Alderwoman Triplett wants to put the smack-down on deadbeat property owners.
Tuesday morning, deadbeat property holders who let their buildings crumble will once again find themselves in the crosshairs of some pending aldermanic legislation.
If the bill
that Alderwoman Kacie Starr Triplett
introduced on Friday succeeds, any structure in St. Louis that's been abandoned for six months and violates building code will go into an online registry.
Its owner will get $200 tacked onto their real estate taxes. If they don't pay, they'll get hit with a $250 fine and the city could foreclose on the property.
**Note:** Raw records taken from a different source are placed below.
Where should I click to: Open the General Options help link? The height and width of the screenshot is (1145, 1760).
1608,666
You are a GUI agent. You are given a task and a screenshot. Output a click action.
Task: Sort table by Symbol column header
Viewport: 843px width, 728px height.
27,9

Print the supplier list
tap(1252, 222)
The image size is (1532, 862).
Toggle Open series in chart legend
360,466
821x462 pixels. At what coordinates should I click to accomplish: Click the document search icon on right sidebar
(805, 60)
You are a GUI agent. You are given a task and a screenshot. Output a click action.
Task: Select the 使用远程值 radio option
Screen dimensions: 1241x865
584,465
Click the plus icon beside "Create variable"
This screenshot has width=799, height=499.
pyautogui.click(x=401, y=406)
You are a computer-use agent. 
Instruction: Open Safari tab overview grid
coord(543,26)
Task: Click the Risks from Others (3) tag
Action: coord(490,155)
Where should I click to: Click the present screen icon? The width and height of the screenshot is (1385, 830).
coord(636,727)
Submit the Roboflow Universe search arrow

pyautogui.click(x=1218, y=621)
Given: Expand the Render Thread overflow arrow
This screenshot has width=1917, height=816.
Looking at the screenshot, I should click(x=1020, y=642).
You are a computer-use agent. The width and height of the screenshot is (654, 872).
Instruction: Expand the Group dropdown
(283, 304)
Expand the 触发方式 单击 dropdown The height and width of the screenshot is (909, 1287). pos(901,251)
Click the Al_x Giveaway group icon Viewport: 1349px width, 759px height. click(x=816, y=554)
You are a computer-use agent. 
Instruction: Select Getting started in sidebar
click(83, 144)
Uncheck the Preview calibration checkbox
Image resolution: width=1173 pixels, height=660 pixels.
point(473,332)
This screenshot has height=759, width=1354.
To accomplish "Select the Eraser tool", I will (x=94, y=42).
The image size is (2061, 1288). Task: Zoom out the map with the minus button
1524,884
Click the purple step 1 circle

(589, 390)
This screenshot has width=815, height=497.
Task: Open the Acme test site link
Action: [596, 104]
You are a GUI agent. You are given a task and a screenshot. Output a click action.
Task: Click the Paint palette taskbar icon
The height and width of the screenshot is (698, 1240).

According to the most recent estimate from a spokesperson for the
mayor, there are about 900 city-owned and 4,000 privately-owned vacants
in St. Louis.
Triplett says her bill applies to both
residential and commercial properties, and banks and mortgage companies
would have to comply. Furthermore, all vacant properties would be
required to have an "authorized agent" in the St. Louis area. "No more
P.O. boxes or LLC's," Triplett said.
Triplett introduced a similar bill
last June with several co-sponsors, but it never got out of committee.
In December, we blogged
about an ordinance
designed to step up pressure on owners of nuisance properties. That measure, however, targeted illicit activity (such as prostitution, gambling, etc.). Triplett's bill targets inactivity
Tomorrow's hearing is at 9 a.m. in room 208 of City Hall.